Thank you, sir. Never thought of the Airplane connection -- but I get it. I think I need to up the vocals more probably. I've got a more to post with my wife singing where she sings with a lot more strength in her voice. Unlike early round American Idol contestants, she really can sing but doesn't think she can. The other day I was listening to her sing along with Cheryl Crow's _Favorite Mistake,_ and it sounded really, really good. She just somehow needs a boost in confidence.


----------



## moderan (Feb 25, 2013)

That comes with doing. I am a terrible singer with no range whatsoever but I've been doing it so long that I sound assured.


----------



## JosephB (Feb 25, 2013)

The problem is getting her to do. We sang at a thing at church and she got a lot of very positive feedback. She seemed pleased, and I thought it would encourage her, but it didn't make any difference.
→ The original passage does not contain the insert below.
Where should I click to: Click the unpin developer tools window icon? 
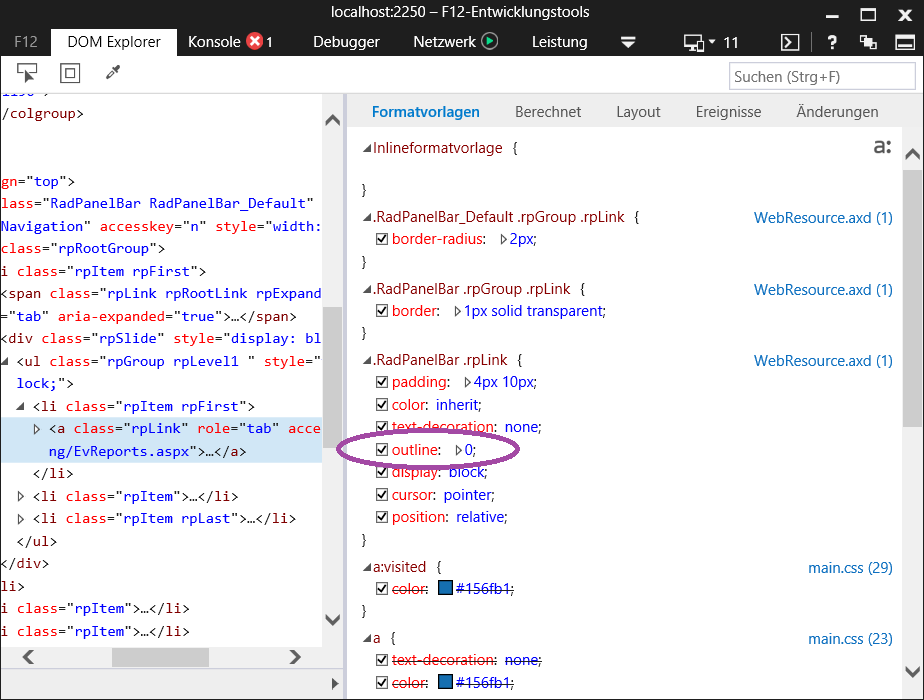[x=867, y=42]
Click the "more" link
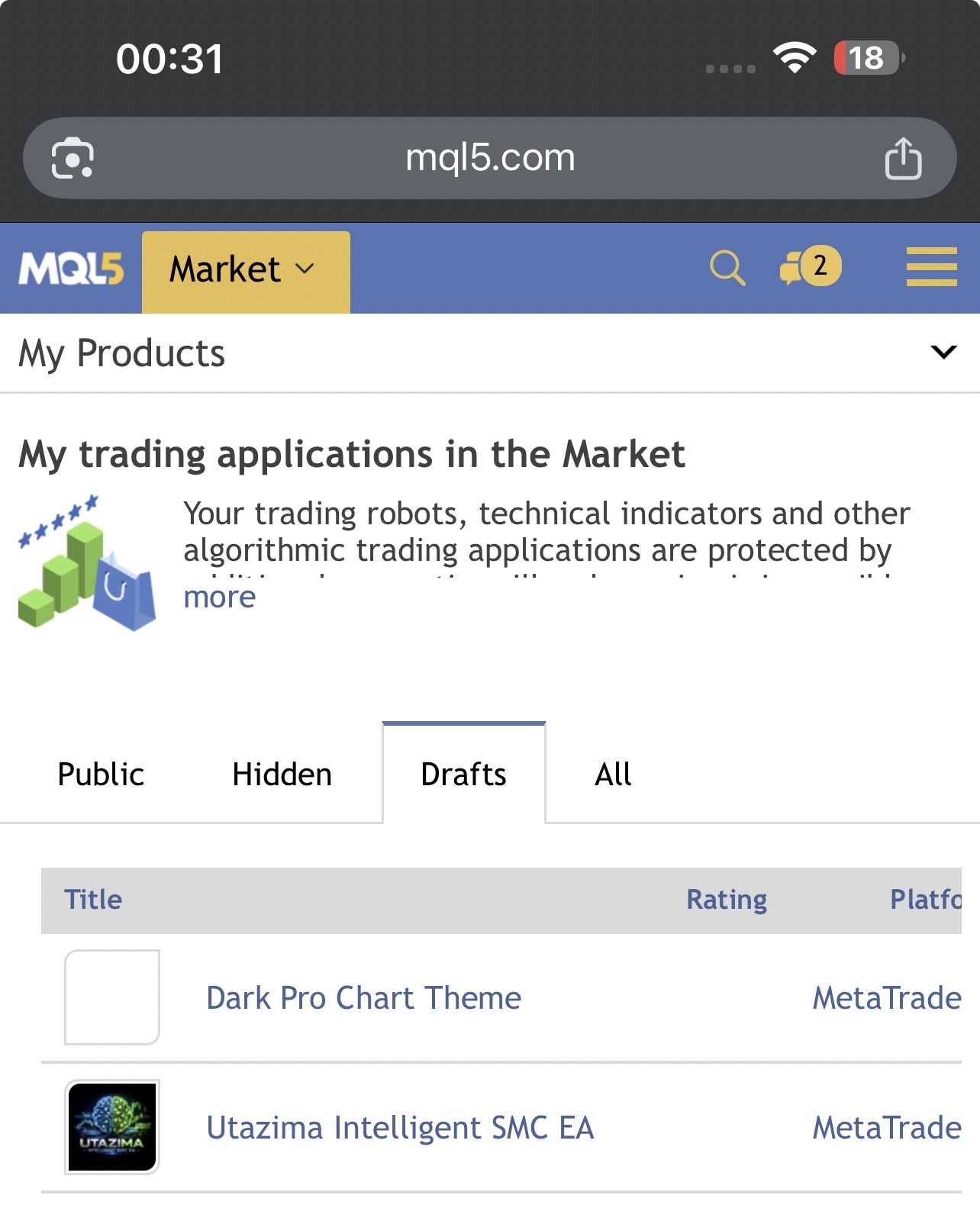 (x=220, y=597)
Which of those songs of yours have vocals?


----------



## moderan (Feb 25, 2013)

The link should take you to Bluetopia, which has vocals, and is patterned somewhat after Hot Tuna, which features Jorma Kaukonen, formerly of the Jefferson whatevership.


----------



## JosephB (Feb 26, 2013)

Yeah -- those vocals work fine with the music.


----------



## Leyline (Feb 26, 2013)

Very nice, Joe. You two harmonize well. The drums were fine for the song.


----------



## JosephB (Feb 26, 2013)

Thanks! I can't keep a beat with my hands and feet at the same time. I had to record the bass drum on another track. Believe me, you don't want to see me dance.


----------



## Bruno Spatola (Mar 1, 2013)

That is swearword awesome. You might think I'm mad, but some of the chord progressions really remind me of some of Smashing Pumpkins' softer material, even the vocals to a degree (not yours). The whole song has a lovely lull to it; dreamy, too.

Your voice is good too. Your deeper, simpler voice fits well with your wife's breathy hum. Very easy to listen to.

Nice guitar-work. Well worth the listen, cheers.


----------



## Travers (Mar 1, 2013)

That's really great Joseph, very reminiscent of the 90s alternative groups for me (like Bruno, I too can hear some Smashing Pumpkins in there but also some Mark Lanegan maybe and somewhere even a little bit of The Pixies softer side) mixed together with those lush lead sounds.
Those drums are perfect for the track to be honest. Nicely understated, but at the same time I know some people who would call them selves drummers who'd really struggle with not only a time change but also the unusual 5 and a half beat chorus. Which, by the way, works great on all levels. There's no awkwardness coming in or out of it and it flows with ease.

Very, very good!


----------



## JosephB (Mar 1, 2013)

Bruno, thanks! That's all good to here. I can see the Smashing Pumpkins thing. One of my early influences, and I still listen to them. You never know who things are going to crop up. Like I was saying, I have some things where my wife's voice is stronger -- I'll convert and upload some more stuff at some point.

Travers, thanks for listening. Pixies are one of my favorites -- not sure I hear that -- but like I said, you don't know how influences will show up. So you're probably picking up something that I'm not. But since I love them, it's good to hear. I suppose the drums are fine for this -- but I can't really play anything that needs a more aggressive style. I mentioned in another thread, my brother is a drummer, he's moving back to where I live -- so I'll have someone to lay down drum tracks -- and then I'm going to look for some other musicians -- maybe to do a few gigs. Glad you liked it!

Cheers, guys.


----------



## Travers (Mar 2, 2013)

I'd say the Pixies influence (at least to my ears) comes from the tone of your guitar and the overdrive/fuzz used than the song itself.

Any comparison to them is certainly a god thing


----------



## JosephB (Mar 2, 2013)

I see. I guess those tones have been used across such a wide spectrum of music -- I likely wouldn't have thought of that. The lead part is a clean telecaster -- more country than anything else. I was going for a contrast in tones. Regardless, I'm glad it worked for you.


----------



## Jo3 (Jul 8, 2014)

Oh, this is just so beautiful! Does anyone know how to get a copy of it? It seems that Joseph B is no longer available on this site.


----------



## Burroughs (Jan 5, 2015)

This is great! Any more tracks?


----------